Why does the `mul_add` method produce a more accurate result with better performance?

Fused multiply-add. Computes (self * a) + b with only one rounding error. This produces a more accurate result with better performance than a separate multiplication operation followed by an add.

How is this method implemented? And how much better performance can it produce?

It's implemented using LLVM intrinsics, specifically llvm.fma.f64, which is documented here.

That statement in the docs isn't always true: it produces a more accurate result that may be faster than separate multiplication/addition. It's not actually faster on many platforms, since getting high performance basically requires having a specific fma CPU instruction. If not it calls the libc function, which is quite a lot slower (it does a lot more work):

test fma      ... bench:       211 ns/iter (+/- 7)
test separate ... bench:         1 ns/iter (+/- 0)
#![feature(test)]
extern crate test;

#[bench]
fn fma(b: &mut test::Bencher) {
    let x = 1.5_f64;
    let y = 2.123466;
    let z = -987654.23456;

    b.iter(|| test::black_box(x).mul_add(test::black_box(y),
                                         test::black_box(z)))
}

#[bench]
fn separate(b: &mut test::Bencher) {
    let x = 1.5_f64;
    let y = 2.123466;
    let z = -987654.23456;

    b.iter(|| test::black_box(x) * test::black_box(y) + test::black_box(z))
}
5 Likes

I think we should fix the docs then. On my machine, that does have FMA as far as I know, it is still slower:

test fma      ... bench:        29 ns/iter (+/- 1)
test separate ... bench:        23 ns/iter (+/- 1)

--------------------------------

SET TASK A: Format the dataset rows below as a Markdown table with the columns "Row" and "Text," leaving out any blank lines. Begin at the row that contains "Праздники, подарки (242, 1241)" and stop after the row that contains "Религия (211, 1370)".

Dataset excerpt
--------------------------------

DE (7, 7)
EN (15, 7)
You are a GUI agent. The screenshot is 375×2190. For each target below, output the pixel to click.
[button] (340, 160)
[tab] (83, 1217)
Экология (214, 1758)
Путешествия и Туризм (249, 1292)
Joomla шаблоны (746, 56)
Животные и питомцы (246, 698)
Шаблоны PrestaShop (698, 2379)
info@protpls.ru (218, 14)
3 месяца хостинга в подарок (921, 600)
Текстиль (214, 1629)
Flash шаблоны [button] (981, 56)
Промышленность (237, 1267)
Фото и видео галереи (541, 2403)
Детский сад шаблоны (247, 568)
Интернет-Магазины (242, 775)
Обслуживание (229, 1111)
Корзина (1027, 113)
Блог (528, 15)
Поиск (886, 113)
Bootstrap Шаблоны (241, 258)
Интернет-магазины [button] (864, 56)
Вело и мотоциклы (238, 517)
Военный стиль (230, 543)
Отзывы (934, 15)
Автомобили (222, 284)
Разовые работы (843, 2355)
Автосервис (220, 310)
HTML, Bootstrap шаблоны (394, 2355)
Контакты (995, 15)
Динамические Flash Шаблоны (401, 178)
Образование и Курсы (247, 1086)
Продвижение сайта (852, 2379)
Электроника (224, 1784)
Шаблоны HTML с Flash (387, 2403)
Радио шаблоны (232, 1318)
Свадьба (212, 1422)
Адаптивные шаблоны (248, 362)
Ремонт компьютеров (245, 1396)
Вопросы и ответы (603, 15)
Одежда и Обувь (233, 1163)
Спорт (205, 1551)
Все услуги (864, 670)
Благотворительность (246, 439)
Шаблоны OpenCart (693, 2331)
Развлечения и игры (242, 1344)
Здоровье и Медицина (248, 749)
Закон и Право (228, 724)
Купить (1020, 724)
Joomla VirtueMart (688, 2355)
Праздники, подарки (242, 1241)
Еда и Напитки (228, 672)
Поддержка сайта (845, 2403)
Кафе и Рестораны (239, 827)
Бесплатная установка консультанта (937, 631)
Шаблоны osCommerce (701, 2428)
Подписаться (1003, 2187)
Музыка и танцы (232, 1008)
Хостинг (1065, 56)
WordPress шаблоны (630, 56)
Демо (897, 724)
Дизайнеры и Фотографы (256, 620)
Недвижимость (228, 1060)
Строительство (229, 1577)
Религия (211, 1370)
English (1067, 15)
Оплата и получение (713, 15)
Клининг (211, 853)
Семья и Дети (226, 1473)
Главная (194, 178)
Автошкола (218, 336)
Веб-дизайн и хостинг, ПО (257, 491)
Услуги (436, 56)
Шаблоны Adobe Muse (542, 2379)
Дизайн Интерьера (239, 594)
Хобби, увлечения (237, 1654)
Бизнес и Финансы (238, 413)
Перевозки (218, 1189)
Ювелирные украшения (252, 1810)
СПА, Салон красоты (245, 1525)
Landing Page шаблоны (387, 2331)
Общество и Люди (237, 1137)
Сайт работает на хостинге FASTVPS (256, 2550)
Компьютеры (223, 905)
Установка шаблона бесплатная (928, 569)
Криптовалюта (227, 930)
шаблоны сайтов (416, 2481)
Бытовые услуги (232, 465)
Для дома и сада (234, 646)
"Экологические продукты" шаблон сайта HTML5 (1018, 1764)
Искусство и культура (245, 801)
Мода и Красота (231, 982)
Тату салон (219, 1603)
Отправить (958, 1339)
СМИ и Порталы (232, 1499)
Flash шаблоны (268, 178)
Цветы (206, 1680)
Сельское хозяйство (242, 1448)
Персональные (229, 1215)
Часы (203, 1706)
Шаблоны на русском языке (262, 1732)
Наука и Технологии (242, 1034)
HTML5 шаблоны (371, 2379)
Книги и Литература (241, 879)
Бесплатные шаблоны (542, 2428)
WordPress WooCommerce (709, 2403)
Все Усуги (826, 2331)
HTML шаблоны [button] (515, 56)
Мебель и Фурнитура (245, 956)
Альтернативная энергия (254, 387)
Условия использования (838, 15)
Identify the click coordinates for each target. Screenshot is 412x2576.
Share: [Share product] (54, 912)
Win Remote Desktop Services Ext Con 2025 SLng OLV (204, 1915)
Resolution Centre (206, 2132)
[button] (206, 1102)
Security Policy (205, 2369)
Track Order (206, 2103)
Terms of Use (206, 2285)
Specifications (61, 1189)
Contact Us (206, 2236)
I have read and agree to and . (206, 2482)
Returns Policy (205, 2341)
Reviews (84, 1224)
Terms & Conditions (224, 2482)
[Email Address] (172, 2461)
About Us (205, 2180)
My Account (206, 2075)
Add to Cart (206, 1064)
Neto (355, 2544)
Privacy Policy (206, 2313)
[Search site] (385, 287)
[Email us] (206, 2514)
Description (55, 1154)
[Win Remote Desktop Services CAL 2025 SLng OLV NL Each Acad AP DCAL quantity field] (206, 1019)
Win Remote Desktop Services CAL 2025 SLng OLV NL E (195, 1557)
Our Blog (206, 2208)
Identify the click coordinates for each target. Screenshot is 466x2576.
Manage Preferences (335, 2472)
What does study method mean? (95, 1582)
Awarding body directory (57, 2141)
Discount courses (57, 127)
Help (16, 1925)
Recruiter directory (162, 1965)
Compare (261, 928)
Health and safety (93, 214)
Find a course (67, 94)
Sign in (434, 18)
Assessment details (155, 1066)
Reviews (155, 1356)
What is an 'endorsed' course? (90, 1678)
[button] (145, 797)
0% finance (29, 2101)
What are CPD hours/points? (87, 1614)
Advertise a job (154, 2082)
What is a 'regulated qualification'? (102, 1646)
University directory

--------------------------------

SET TASK B: In the thread, which LLVM intrinsic is the `mul_add` method implemented with?

SOLUTION A:
| Row | Text |
|---|---|
| 1 | Праздники, подарки (242, 1241) |
| 2 | Еда и Напитки (228, 672) |
| 3 | Поддержка сайта (845, 2403) |
| 4 | Кафе и Рестораны (239, 827) |
| 5 | Бесплатная установка консультанта (937, 631) |
| 6 | Шаблоны osCommerce (701, 2428) |
| 7 | Подписаться (1003, 2187) |
| 8 | Музыка и танцы (232, 1008) |
| 9 | Хостинг (1065, 56) |
| 10 | WordPress шаблоны (630, 56) |
| 11 | Демо (897, 724) |
| 12 | Дизайнеры и Фотографы (256, 620) |
| 13 | Недвижимость (228, 1060) |
| 14 | Строительство (229, 1577) |
| 15 | Религия (211, 1370) |

SOLUTION B: llvm.fma.f64